[Data for locating words and elements]
>> BEGIN

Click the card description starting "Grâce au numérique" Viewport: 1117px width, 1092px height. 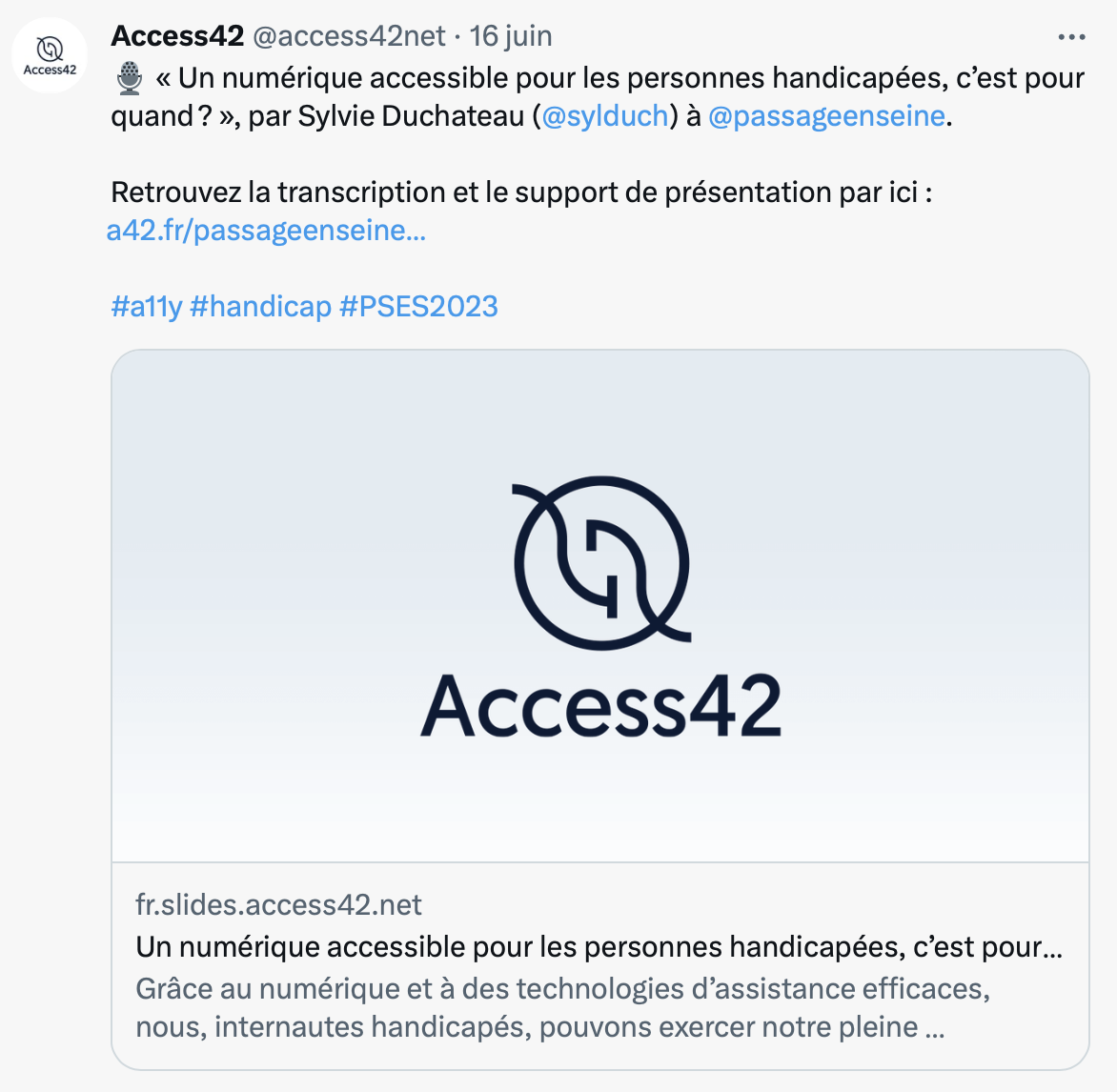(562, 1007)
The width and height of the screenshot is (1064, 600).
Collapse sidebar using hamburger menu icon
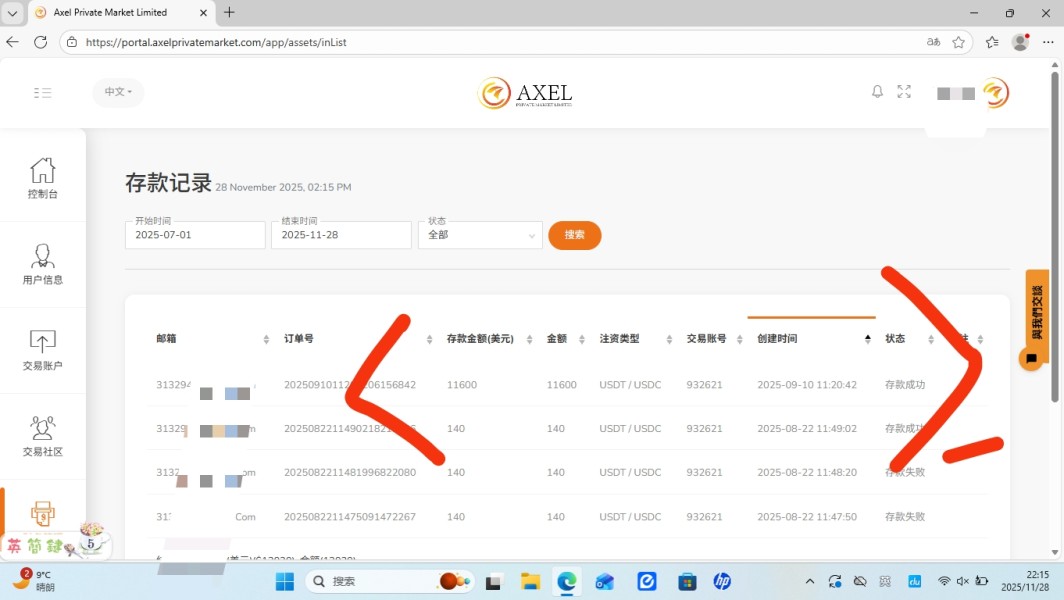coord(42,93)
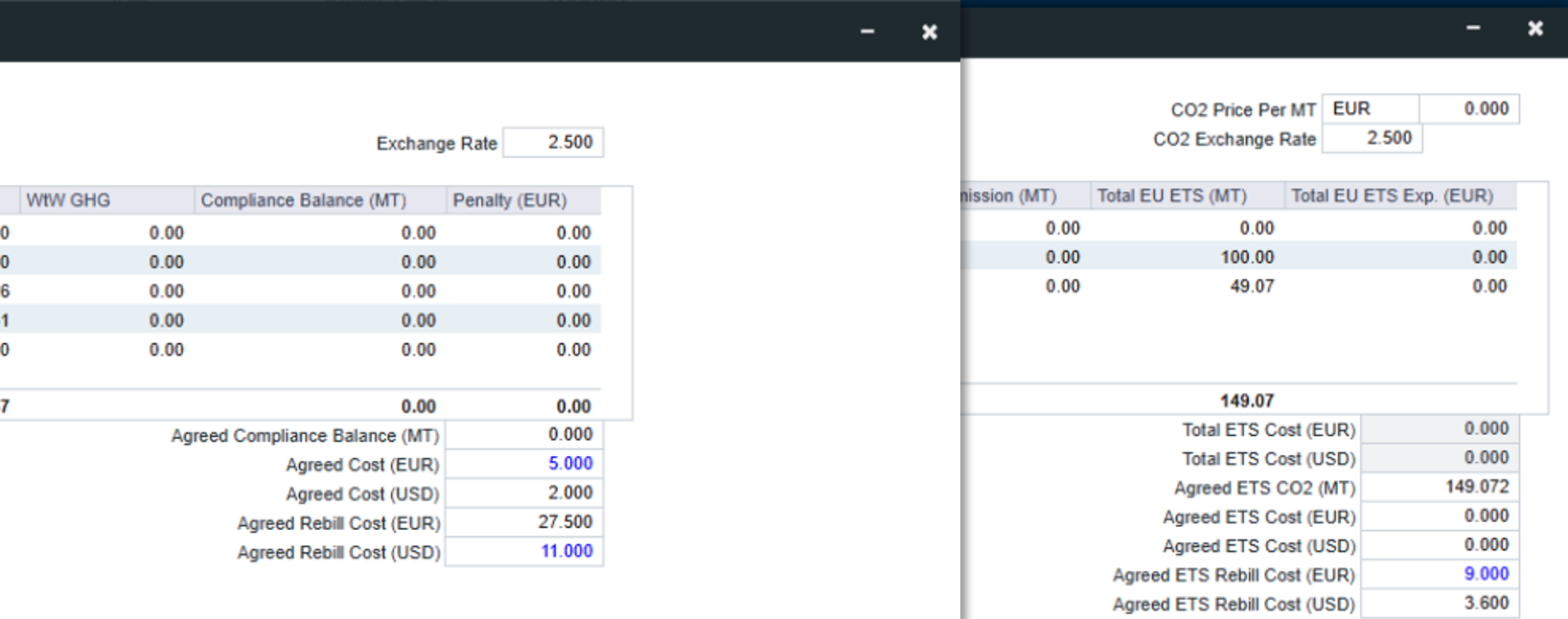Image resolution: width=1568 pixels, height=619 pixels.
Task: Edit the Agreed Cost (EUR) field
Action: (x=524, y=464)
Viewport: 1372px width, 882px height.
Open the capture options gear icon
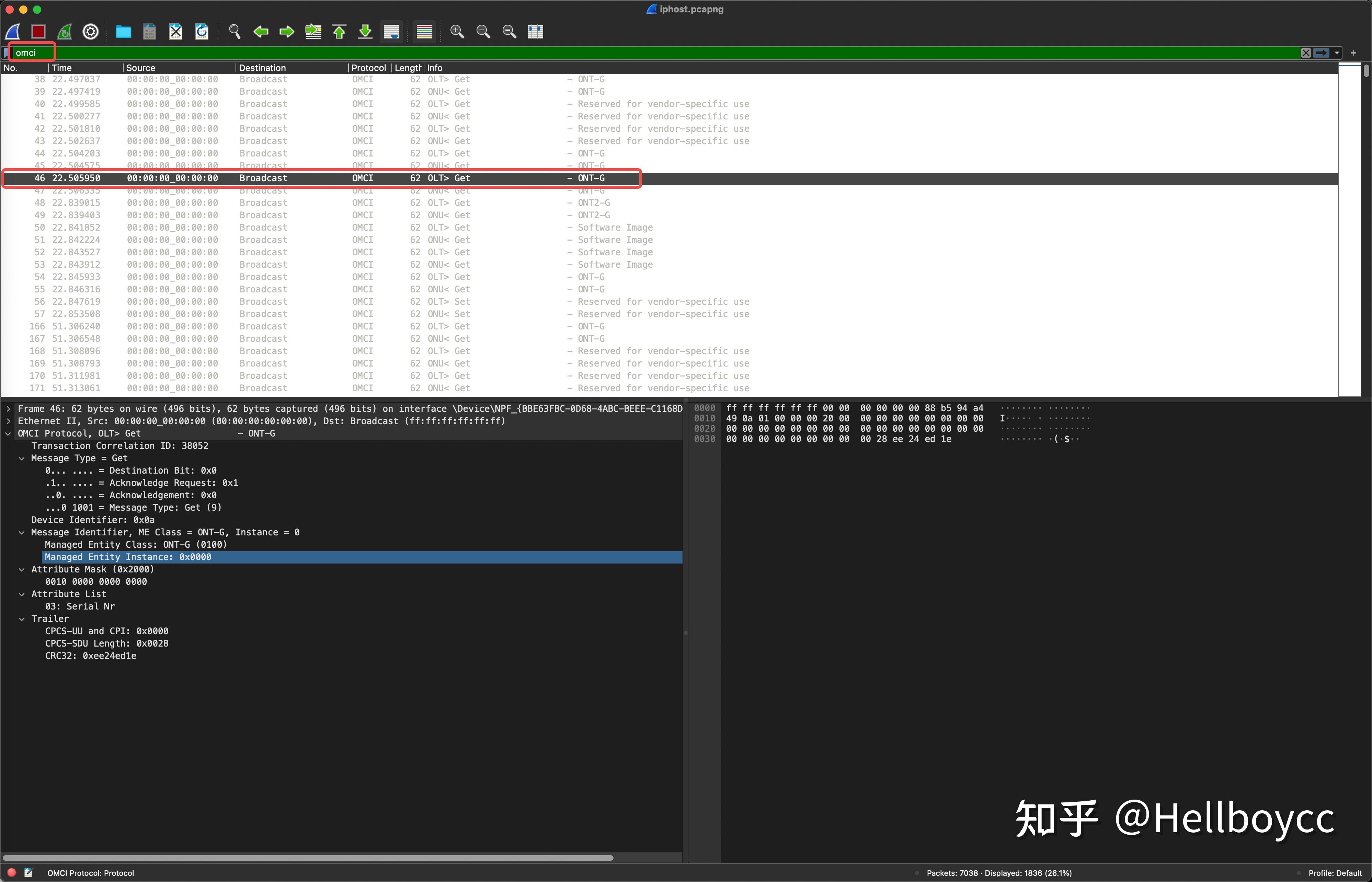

>> END

→ **EXERCISE**: Gather every line in the entries above that contains the word "icon". Copy each such line in full.

→ **FINAL ANSWER**:
Collapse sidebar using hamburger menu icon
Open the capture options gear icon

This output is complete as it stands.